Collecting drive gets underway after Irish abortion referendum - Museums Association

Collecting drive gets underway after Irish abortion referendum

Museums in Ireland and UK put call out for campaign materials
Museums and archives in Ireland and the UK are moving quickly to collect artefacts, political literature and other material from both sides of last week’s historic Eighth Amendment referendum, which saw 66.4% of voters choose to overturn Ireland’s strict abortion ban.

A number of curators from the National Museum of Ireland’s (NMI) art and industry division have been seeking material culture from both sides, including flags, banners and posters. Brenda Malone, the museum’s curator of military history – whose remit also covers other types of conflict – said they had deliberately held off until after the referendum in order to wait for “material culture to become historic”.
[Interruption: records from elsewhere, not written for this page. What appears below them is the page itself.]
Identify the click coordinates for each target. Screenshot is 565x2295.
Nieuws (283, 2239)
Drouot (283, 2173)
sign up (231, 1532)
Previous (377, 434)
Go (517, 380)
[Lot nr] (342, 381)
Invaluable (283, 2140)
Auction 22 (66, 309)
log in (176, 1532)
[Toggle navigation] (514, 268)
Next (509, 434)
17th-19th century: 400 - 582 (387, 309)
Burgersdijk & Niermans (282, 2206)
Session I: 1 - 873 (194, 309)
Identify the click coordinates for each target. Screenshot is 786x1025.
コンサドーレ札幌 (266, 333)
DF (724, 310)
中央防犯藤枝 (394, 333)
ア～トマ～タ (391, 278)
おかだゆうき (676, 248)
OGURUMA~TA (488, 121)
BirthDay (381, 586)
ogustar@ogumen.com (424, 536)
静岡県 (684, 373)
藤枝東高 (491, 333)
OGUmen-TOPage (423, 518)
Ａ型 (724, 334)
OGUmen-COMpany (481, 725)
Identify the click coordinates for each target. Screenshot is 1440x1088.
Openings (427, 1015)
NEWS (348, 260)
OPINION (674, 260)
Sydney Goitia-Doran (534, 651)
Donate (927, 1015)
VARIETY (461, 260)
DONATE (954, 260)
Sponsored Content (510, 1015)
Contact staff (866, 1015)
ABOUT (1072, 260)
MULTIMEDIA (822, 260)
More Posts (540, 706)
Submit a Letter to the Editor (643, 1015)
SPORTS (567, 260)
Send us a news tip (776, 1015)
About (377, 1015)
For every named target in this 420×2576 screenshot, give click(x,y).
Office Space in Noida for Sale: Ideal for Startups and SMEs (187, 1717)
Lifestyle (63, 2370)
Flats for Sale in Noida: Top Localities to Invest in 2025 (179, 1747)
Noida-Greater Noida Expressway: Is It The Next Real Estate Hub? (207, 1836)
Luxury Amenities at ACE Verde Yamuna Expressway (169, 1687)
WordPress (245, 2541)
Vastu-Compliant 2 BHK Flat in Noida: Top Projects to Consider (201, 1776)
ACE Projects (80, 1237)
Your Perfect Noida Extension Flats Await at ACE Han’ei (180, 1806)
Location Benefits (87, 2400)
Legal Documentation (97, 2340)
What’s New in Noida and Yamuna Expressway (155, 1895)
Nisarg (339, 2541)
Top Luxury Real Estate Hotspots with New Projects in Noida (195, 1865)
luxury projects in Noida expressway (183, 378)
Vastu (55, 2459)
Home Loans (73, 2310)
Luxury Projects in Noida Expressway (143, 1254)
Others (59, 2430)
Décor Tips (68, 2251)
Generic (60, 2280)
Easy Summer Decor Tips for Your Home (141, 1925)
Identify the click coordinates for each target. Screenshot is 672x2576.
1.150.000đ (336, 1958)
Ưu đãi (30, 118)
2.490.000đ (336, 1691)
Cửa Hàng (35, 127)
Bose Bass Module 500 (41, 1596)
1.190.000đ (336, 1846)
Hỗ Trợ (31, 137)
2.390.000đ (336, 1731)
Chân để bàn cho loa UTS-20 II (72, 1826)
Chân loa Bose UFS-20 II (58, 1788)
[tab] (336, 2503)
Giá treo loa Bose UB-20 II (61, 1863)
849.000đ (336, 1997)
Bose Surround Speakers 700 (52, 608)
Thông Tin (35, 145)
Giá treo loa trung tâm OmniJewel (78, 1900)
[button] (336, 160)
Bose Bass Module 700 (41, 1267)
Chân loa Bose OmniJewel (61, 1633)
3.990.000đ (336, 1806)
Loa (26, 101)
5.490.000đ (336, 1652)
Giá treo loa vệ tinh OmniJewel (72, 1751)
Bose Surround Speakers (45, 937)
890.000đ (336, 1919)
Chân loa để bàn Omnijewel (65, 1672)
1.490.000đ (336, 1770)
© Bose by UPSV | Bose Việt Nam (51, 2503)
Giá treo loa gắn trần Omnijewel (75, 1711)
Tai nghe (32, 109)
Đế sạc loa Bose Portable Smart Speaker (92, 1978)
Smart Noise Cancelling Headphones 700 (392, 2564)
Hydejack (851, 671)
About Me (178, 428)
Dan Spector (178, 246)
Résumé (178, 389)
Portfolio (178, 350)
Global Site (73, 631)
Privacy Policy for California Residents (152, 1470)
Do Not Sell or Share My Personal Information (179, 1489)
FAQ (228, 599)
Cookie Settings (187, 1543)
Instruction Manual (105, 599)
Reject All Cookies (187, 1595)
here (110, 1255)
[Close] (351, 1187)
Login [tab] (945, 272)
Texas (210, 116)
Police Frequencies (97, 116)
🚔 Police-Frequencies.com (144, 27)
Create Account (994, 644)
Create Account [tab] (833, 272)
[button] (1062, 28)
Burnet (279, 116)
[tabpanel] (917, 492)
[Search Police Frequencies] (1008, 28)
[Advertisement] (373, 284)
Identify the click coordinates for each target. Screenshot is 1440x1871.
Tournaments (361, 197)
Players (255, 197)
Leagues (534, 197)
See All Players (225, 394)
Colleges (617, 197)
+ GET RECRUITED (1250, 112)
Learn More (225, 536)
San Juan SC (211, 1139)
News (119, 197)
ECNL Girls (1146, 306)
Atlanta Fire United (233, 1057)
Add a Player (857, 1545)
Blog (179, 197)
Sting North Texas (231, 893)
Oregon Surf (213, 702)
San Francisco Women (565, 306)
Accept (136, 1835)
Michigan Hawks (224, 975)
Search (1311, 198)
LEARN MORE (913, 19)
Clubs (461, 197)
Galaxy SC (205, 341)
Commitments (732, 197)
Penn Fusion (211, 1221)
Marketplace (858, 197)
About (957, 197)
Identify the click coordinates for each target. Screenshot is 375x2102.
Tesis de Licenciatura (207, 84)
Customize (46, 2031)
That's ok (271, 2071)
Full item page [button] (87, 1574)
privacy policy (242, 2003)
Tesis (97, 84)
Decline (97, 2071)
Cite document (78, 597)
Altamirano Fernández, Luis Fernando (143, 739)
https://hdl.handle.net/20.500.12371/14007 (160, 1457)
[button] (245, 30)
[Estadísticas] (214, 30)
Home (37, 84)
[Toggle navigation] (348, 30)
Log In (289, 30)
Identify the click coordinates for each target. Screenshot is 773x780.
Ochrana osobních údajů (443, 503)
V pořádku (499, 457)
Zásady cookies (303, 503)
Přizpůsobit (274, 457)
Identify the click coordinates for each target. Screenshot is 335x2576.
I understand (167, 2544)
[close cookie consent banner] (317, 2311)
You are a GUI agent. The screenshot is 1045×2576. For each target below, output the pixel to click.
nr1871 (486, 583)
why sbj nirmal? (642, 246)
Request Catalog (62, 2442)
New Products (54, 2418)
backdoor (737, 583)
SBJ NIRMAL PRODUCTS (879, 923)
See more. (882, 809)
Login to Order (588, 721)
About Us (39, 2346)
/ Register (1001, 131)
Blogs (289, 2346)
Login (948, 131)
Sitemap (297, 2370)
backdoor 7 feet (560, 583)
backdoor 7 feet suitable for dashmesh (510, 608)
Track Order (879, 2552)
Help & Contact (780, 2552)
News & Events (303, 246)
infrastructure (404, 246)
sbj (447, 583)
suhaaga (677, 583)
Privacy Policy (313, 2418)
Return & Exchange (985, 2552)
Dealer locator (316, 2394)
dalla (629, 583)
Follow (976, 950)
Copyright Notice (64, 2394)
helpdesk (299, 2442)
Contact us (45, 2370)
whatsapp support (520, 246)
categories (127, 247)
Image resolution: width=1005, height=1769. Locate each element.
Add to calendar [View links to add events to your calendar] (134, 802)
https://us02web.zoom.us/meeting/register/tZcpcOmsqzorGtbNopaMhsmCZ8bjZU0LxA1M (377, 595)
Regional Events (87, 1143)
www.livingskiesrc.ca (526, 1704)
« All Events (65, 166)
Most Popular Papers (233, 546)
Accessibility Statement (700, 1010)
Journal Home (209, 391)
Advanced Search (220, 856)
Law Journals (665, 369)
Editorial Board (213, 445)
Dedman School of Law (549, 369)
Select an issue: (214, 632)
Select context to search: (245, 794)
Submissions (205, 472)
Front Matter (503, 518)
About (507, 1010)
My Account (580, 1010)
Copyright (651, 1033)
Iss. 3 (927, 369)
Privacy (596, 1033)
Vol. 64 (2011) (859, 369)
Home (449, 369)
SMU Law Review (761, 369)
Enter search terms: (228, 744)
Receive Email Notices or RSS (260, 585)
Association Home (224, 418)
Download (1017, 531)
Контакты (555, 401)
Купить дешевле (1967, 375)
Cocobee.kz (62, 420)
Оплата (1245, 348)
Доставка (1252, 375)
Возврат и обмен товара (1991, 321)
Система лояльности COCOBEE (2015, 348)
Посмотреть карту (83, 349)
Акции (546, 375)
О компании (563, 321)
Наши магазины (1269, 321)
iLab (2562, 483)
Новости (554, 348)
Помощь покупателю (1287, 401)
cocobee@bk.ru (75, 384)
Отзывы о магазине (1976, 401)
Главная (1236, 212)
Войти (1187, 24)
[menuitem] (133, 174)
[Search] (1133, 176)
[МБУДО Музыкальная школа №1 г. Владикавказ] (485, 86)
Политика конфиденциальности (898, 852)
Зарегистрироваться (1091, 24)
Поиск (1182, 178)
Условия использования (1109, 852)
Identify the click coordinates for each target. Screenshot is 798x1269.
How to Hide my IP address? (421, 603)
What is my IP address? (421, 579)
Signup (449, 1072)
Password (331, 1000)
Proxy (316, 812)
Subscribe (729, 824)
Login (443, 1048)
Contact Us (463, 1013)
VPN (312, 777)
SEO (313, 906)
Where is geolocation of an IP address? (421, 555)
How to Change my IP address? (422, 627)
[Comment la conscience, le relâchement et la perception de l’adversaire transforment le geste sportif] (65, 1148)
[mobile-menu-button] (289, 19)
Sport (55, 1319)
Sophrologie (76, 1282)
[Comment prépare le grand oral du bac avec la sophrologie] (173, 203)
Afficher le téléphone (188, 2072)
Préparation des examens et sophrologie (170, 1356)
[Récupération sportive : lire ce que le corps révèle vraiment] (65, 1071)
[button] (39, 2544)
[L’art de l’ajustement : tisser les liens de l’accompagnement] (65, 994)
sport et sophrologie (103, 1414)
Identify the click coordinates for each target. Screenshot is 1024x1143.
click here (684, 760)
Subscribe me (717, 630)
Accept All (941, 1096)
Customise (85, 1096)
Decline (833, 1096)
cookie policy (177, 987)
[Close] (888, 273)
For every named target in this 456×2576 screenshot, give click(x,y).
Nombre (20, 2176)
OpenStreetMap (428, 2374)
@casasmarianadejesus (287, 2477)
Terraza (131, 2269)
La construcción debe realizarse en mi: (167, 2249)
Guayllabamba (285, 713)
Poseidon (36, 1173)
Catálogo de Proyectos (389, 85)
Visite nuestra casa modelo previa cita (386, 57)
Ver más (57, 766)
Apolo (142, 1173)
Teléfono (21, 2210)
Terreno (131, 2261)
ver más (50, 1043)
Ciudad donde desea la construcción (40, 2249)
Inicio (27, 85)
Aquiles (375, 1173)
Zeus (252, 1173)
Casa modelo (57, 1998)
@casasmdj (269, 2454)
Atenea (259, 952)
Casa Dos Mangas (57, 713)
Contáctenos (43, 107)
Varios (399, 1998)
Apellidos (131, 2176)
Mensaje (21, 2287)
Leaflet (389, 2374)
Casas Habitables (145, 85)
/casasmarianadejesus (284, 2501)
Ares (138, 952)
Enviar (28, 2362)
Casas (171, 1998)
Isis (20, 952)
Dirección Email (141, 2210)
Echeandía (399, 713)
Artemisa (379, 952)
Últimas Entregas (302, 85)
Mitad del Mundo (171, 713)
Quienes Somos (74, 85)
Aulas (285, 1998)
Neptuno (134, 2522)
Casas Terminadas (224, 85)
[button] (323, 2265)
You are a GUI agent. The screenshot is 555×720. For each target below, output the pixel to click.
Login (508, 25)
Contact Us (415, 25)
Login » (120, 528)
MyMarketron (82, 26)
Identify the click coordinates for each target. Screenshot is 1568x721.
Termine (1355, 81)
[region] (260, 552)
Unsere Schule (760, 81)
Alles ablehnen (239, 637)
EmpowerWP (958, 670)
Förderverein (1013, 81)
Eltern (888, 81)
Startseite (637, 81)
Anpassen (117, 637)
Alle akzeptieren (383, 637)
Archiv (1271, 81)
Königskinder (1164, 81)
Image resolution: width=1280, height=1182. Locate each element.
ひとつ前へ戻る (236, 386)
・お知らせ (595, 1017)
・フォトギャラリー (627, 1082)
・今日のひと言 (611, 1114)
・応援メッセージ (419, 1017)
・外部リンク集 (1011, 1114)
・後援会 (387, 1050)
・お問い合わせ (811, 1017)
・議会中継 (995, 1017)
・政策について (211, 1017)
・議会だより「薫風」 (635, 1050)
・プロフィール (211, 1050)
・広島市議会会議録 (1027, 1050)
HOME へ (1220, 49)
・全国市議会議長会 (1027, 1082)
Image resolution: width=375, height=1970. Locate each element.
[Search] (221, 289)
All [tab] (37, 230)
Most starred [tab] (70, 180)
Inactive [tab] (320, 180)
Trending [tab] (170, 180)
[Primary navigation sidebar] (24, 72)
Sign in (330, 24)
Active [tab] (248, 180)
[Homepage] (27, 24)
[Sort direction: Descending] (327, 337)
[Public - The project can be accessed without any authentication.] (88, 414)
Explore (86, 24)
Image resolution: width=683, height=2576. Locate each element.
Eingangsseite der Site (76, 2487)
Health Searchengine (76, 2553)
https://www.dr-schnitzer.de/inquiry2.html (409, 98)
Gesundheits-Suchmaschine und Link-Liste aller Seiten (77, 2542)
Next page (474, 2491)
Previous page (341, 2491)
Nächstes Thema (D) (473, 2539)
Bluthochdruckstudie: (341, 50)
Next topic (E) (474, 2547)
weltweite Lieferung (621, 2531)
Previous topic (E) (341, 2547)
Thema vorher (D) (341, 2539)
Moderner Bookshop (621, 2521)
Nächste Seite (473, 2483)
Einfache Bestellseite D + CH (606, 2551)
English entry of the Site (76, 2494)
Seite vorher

“I had to wait until Saturday morning, then I got out there and started collecting,” said Malone. “The reaction has been amazing. On Sunday night Twitter kind of exploded – everyone is expressing a need to record this moment, it’s so momentous.” Curators and archivists have been coordinating their efforts under the hashtags #Archivingthe8th and #Collectingthe8th.

Malone said this kind of rapid response collecting was a relatively “new direction” for staff, but that it had been strongly supported by the museum’s new director, Lynn Scarff, who started in the role last week and is the museum’s first female head.

Malone said she’d like to get hold of artistic and DIY material, as well as historic banners from older people with long-term involvement in the pro-choice movement. “I’d be very interested in a Love Both [anti-repeal] banner too,” she added. In the longer term Malone hopes the objects collected will be used in the museum’s planned permanent gallery, History of Ireland, which will document the republic’s social history up to the present day.

Some institutions are focusing on gathering digital content due to its ephemeral nature. The National Library of Ireland is assembling a web archive of websites, social media content and Youtube clips, in addition to paper-based material.

The library’s director Sarah Collins tweeted: “We move fast to capture websites and social media because they vanish so quickly (we expect a lot of websites to be gone next week).”

Epic: The Irish Emigration Museum in Dublin is planning to conduct a “virtual collecting day” to gather material related to the #hometovote movement, which saw thousands of members of the Irish diaspora travel home from as far afield as Japan and Australia to vote in the referendum, often with the help of crowdfunding from fellow voters.

“The end goal is a temporary exhibition of the stories collected, which may be either virtual or physical,” the museum’s senior curator Nathan Mannion told Museums Journal. “We’re also hoping to undertake a similar initiative to reflect those who returned home to vote during the marriage equality referendum in 2015, which is already featured in our exhibition.”

Dublin City Library is creating a digital archive of the hundreds of memorial cards and mementos left at a mural in the city dedicated to Savita Halappanavar, who died of sepsis in 2012 after being denied a medically-essential termination in a tragedy that is widely seen as a turning point in the campaign for reproductive rights.

The Irish Museums Association endorsed a rapid response approach to collecting, tweeting: “It’s incredibly important that museums reflect and actively collect around current issues… ‘encouragement’ at government level is necessary, as is increased awareness of the expanding role of museums.”

In the UK, Glasgow Women’s Library is seeking materials such as badges, t-shirts and placards from the repeal side of the campaign, tweeting: “Please consider donating to us so that we can record and preserve this important moment in history.”

A website dedicated to "archiving and collecting the eighth" has been set up to help museums and archives consolidate their efforts, share resources and avoid duplication.

Prior to the vote, some cultural organisations in the republic ran into difficulty in responding to the campaign. Publicly-funded institutions were warned earlier this month by the Arts Council of Ireland to remain impartial or risk losing their funding.

And in April, the Project Arts Centre in Dublin was told by the Charities Regulator to paint over a pro-repeal mural by the graffiti artist Maser because it represented "political activity". The centre's artistic director Cian O'Brien painted over the work himself in what he described as an act of "defiant compliance". The centre has not yet confirmed whether the artwork will be restored now that the referendum is over.